As mentioned above we have seen issues related to ext4 issues on FCOS systems that prevent the pivot from FCOS to SCOS in certain setups. Please see this issue (#2041) for more information and workarounds.
SCOS does not Support Secure Boot
Migrating a node from FCOS to SCOS whilst secure boot is enabled may make the node unbootable.
CentOS Stream 9 does not currently support Secure Boot in all environments. Work is being done within CentOS Stream to ensure that either CentOS Stream 9 gains secure boot or to ensure that it is available within CentOS Stream 10.
FCOS does support Secure Boot and so if secure boot is enabled on your node then the pivot from FCOS to SCOS will render the node unbootable until Secure Boot is disabled. The usual backout method of FCOS/SCOS will likely not work due to where this occurs in the boot process.
Why?
Briefly, secure boot is usually implemented in the Linux ecosystem by distributions (such as Fedora, Ubuntu and CentOS) using a piece of software called shim. shim is a simple piece of software that verifies and runs the "real" bootloader of the distribution (e.g. grub), ensuring that it is properly signed by the distribution's relevant certificates. The maintainers of the Linux distribution submit their build of shim to a review board and then to bodies like Microsoft who will sign the shim so that it is then bootable on machines with Secure Boot enabled (that use the Microsoft Secure Boot CAs).

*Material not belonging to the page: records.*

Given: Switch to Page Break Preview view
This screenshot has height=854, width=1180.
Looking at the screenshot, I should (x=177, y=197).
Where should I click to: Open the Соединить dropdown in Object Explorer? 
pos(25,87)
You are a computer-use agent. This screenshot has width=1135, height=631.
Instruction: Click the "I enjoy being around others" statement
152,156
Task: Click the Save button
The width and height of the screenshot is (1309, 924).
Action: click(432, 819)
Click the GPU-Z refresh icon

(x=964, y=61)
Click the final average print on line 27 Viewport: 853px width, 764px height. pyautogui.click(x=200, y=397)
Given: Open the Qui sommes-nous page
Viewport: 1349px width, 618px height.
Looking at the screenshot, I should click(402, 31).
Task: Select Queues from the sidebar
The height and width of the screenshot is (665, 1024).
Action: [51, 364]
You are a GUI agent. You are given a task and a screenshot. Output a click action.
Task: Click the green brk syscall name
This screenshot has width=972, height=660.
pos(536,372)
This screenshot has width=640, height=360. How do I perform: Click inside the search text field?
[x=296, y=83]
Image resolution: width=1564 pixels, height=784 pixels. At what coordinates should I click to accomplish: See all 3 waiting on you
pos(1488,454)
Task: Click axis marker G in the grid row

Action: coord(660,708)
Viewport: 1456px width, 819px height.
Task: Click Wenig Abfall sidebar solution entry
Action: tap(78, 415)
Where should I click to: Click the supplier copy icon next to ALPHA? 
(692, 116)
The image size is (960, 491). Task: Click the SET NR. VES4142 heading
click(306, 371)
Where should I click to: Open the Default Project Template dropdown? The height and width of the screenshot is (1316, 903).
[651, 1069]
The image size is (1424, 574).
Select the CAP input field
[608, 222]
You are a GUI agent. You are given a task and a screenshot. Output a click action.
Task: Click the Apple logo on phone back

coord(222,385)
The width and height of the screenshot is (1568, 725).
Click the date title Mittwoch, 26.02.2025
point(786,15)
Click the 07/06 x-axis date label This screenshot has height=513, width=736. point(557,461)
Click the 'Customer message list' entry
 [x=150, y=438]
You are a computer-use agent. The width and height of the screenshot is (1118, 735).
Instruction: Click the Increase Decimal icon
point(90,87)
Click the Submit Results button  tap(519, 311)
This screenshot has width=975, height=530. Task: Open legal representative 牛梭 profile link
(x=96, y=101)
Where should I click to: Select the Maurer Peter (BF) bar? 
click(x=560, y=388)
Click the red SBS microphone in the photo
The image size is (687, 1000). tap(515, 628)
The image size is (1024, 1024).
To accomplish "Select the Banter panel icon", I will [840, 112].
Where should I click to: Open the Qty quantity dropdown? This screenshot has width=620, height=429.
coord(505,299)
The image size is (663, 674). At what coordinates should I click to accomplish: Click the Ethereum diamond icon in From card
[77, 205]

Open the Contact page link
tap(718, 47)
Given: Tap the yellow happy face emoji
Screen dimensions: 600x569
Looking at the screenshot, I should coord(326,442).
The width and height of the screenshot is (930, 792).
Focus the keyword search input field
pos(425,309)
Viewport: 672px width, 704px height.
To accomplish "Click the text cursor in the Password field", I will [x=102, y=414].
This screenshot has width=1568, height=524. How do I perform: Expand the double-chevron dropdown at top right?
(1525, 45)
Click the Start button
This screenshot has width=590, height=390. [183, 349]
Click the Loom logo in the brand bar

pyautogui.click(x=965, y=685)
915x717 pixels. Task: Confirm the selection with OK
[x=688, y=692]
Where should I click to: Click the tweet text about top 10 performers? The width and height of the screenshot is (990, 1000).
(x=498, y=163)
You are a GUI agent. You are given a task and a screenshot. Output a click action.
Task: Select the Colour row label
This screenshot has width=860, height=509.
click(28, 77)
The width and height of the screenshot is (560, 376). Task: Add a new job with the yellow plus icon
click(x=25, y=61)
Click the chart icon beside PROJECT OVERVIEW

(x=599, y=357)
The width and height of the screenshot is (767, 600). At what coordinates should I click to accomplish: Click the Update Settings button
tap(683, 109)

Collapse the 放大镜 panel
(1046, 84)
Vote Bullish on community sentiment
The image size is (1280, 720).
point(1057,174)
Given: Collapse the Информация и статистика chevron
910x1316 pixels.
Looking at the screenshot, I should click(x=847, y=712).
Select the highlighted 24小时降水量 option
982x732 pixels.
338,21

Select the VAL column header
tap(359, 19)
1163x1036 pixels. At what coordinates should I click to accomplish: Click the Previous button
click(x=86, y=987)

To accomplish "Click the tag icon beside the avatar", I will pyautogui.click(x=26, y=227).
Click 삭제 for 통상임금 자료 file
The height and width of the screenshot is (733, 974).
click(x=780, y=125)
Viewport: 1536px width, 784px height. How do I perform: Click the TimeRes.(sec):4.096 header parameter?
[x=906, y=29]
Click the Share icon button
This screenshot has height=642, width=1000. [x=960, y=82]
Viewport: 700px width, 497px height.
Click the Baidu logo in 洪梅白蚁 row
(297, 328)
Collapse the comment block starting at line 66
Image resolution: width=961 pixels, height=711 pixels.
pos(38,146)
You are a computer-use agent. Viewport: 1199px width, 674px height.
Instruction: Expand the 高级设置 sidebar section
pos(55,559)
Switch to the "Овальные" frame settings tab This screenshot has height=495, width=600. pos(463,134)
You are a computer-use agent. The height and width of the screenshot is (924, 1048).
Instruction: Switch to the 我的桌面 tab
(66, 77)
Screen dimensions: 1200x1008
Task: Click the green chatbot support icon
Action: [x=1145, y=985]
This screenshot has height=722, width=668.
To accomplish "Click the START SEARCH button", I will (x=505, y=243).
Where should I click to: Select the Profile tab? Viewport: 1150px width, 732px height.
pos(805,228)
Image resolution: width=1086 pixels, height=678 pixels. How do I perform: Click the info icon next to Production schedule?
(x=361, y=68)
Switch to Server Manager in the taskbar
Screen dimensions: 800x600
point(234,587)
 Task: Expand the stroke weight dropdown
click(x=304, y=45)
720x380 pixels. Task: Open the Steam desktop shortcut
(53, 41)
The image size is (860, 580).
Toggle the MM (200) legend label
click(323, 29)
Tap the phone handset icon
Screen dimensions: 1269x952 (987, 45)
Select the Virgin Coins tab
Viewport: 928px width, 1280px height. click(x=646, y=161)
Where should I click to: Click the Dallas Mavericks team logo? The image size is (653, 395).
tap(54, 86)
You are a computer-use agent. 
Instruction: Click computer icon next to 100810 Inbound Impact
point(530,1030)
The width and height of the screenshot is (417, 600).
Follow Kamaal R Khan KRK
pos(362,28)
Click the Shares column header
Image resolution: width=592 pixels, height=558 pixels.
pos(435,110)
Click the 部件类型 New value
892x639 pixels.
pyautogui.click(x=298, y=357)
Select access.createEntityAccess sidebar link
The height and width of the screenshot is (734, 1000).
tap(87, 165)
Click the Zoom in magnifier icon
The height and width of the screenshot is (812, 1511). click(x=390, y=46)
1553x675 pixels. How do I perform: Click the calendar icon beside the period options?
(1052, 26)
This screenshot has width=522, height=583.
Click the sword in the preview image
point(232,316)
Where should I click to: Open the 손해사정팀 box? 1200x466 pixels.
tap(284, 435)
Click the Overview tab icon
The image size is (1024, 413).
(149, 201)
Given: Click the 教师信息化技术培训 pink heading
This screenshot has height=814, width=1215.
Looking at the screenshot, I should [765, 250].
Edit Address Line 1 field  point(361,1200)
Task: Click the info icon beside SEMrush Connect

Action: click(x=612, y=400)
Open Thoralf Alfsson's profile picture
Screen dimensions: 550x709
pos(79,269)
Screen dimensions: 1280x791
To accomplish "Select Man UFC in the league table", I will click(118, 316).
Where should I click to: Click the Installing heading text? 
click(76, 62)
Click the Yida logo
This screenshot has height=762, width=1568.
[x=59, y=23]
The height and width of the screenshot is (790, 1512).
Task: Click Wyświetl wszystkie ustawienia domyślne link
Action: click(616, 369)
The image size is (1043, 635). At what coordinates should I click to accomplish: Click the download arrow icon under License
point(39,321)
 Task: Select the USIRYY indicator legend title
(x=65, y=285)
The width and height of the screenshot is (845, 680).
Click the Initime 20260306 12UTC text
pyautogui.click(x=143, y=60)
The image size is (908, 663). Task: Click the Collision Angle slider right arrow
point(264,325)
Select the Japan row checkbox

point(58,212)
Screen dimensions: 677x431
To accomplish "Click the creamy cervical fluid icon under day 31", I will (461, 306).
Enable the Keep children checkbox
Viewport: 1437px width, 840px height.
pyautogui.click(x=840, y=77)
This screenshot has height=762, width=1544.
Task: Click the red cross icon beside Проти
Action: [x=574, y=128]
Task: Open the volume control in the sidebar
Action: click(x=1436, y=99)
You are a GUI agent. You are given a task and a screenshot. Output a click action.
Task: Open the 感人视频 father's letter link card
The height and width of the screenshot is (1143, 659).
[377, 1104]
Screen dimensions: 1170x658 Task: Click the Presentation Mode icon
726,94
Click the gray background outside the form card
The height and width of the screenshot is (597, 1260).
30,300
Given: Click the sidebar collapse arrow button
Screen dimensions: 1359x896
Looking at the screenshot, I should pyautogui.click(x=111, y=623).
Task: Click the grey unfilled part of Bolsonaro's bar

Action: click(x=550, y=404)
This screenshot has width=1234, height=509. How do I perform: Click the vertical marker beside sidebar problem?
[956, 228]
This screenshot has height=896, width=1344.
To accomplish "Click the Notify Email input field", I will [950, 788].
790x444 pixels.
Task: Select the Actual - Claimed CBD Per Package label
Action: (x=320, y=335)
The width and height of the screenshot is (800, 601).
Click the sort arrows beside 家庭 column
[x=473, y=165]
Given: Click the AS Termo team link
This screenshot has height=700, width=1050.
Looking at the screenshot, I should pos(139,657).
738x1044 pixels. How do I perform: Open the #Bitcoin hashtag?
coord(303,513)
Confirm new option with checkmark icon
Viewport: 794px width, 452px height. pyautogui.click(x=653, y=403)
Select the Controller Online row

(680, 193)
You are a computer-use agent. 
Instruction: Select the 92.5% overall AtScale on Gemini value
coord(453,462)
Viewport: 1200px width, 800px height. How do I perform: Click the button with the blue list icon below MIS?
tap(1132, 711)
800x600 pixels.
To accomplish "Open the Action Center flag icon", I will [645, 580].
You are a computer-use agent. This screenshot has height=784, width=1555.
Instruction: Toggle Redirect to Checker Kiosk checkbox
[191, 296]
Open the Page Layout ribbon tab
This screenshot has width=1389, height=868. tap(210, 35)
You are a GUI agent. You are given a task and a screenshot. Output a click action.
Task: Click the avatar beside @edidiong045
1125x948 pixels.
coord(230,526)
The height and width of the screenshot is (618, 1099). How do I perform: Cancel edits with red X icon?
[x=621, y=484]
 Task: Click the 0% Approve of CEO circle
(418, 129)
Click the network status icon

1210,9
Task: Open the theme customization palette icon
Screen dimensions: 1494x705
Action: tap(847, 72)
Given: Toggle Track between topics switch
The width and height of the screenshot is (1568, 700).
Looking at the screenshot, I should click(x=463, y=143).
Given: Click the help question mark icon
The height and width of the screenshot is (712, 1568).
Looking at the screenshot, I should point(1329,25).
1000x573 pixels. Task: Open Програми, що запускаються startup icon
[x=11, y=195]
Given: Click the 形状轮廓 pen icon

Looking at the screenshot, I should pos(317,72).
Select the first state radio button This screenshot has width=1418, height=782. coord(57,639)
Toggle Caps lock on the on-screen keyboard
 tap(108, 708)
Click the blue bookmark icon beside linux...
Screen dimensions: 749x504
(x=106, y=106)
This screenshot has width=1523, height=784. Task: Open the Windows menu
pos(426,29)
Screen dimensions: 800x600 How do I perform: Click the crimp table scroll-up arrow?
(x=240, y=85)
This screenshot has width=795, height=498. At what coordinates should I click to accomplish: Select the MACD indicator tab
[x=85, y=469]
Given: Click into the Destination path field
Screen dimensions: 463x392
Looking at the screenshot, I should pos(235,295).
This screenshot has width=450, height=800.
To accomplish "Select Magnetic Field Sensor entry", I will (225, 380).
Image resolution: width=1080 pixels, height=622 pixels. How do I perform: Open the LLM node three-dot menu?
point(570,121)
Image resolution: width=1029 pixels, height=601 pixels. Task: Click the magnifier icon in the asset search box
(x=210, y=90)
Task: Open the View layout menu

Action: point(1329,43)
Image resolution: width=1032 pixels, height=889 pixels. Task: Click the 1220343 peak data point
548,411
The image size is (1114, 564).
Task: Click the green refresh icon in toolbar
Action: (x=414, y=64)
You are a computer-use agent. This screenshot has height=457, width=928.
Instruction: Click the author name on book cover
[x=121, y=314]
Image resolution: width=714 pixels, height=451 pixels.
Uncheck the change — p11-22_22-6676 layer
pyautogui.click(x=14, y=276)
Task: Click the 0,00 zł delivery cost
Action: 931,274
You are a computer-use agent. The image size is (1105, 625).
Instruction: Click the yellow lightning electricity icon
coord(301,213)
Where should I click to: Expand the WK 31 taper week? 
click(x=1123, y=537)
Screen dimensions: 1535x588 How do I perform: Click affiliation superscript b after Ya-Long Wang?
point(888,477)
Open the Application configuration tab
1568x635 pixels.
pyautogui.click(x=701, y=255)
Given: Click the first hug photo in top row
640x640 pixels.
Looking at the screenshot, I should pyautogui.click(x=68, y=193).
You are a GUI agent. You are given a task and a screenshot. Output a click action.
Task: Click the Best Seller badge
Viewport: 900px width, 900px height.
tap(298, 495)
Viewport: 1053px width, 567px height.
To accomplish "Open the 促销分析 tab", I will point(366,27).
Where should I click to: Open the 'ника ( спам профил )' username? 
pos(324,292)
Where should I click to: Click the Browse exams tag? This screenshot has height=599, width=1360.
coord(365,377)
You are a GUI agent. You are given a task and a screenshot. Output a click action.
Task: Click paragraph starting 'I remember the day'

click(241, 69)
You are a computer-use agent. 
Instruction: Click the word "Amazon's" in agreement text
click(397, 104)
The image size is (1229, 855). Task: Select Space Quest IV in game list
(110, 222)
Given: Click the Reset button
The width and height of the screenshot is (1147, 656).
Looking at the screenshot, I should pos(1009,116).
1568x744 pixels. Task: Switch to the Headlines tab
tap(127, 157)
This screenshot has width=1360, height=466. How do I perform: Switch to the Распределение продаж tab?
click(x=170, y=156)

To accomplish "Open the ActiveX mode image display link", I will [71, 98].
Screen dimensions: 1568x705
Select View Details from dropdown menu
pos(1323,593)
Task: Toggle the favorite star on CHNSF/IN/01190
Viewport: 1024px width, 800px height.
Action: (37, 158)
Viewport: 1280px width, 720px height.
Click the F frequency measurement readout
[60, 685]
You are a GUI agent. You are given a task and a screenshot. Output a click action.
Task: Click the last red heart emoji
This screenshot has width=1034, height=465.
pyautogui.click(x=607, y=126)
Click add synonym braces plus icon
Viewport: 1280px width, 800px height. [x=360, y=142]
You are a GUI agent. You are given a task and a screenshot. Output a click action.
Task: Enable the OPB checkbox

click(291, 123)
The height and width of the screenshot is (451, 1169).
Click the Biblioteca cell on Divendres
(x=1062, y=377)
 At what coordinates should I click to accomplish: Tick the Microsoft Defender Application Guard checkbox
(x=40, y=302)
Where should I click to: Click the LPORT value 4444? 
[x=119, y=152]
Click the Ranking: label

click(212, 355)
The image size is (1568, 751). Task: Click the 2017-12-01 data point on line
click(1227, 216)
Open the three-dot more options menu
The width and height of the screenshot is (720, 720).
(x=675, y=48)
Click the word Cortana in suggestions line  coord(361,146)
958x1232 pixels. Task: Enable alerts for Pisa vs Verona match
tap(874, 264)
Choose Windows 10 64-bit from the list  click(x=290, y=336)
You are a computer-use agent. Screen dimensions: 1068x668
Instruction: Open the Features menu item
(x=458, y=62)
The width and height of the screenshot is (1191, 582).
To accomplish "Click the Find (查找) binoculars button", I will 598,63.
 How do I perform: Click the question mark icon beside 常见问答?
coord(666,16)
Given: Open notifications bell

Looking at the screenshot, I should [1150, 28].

At boot time, the UEFI environment verifies that the shim is properly signed by a CA (such as Microsoft), permits the boot and then the shim verifies that the "real" bootloader (e.g. grub or systemd-boot) is properly signed by the distribution before delegating the rest of the boot to it. This allows the distribution to independently update the "real" bootloader without going through the lengthy verification process that the shim does (which is a much smaller and less updated piece of software).
Although CentOS Stream 9 has a shim, it has not completed the review board process and so is not currently trusted by the majority of Secure Boot enabled systems. If you were so inclined, you could manually trust the shim through "Machine Owner Keys" using tools such as mokutil, however that's outside the scope of this document.